Long-Term Outcome of Renal Transplantation in Patients With Familial Mediterranean Fever Amyloidosis: A Single-Center Experience

Abstract

Introduction. Familial Mediterranean fever (FMF) is an autosomal-recessive disorder, affecting multiple organs. The AA type of amyloidosis is most common and serious complication cause nephropathy and end-stage renal disease (ESRD). Renal transplantation (RTX) remains treatment of choice for ESRD. We aimed to investigate long-term results of RTX in patients with FMF amyloidosis. Patients and Methods. We compared the outcomes of 18 patients (12 men and 6 women) with FMF amyloidosis among 601 (2.9%) transplants with 200 control patients. Demographic data and gene analysis were evaluated. Results. In our study the 1-year graft and patient survivals were 94.44% and 100%, respectively.

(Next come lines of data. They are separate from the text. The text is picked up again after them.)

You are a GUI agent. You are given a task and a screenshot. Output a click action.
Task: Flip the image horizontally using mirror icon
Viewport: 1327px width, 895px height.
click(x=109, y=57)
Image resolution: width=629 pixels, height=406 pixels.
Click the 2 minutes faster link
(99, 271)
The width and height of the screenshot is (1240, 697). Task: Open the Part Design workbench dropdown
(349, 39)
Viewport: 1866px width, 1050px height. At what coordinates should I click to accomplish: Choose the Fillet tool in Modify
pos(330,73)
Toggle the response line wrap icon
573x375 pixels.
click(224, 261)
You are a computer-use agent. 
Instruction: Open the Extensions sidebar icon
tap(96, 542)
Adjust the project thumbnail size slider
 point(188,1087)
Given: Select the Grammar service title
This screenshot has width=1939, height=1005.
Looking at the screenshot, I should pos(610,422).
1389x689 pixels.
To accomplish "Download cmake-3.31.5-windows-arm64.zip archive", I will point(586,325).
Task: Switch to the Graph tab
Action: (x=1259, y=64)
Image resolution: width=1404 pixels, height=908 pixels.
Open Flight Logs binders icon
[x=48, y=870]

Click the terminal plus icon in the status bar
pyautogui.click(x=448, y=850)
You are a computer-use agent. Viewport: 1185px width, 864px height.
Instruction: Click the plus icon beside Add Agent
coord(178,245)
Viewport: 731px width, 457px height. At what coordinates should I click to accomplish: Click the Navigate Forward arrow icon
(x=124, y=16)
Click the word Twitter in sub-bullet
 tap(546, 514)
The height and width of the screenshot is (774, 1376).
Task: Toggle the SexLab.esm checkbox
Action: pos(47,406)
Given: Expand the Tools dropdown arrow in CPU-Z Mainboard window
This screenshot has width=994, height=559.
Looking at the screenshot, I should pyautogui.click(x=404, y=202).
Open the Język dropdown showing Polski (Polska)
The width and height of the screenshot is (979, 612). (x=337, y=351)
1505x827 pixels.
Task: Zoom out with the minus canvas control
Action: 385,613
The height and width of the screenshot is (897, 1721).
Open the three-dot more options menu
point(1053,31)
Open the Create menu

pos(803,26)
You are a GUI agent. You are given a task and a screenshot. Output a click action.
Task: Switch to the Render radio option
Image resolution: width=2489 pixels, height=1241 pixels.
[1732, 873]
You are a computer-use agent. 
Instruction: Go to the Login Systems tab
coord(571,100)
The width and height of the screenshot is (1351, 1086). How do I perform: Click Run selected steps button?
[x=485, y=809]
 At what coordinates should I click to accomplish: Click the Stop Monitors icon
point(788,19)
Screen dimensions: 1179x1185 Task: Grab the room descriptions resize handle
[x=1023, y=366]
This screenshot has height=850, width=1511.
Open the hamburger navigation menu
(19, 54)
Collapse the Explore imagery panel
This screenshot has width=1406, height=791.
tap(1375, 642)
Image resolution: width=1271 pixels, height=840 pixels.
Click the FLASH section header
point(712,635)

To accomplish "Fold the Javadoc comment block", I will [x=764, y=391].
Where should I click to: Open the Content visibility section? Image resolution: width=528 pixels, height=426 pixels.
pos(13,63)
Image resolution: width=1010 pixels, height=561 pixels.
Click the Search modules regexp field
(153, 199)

At 5 years after RTX, they were 94.73% and 88.88%, respectively, in the FMF group without difference from controls. Mean creatinine level at 1 and 5 years were 1.43 +/- 0.54 and 1.73 +/- 0.89, respectively. The results of MEFV mutation analyses were: M694V/M694V homozygote in 1 patient, M694V/EQ148 in 3, M694VN726A in 2, 680M-I/E148Q in 3, M694V/M680I in 5, R202Q/M680I in 2, and M694V/R202Q in 2. Recurrence was noticed in 1 patient with M694V1M680I. One patient died because of graft loss and cardiac complications with M694V/M680I gene analysis. Colchicine was reduced in 4 patients owing to side effects. Conclusion. Long-term outcomes of transplantation in patients with amyloidosis secondary to FMF is similar to that in the general transplant population and maintenance colchicine, even after decreasing its dose, effectively prevents recurrence of amyloidosis in the allograft.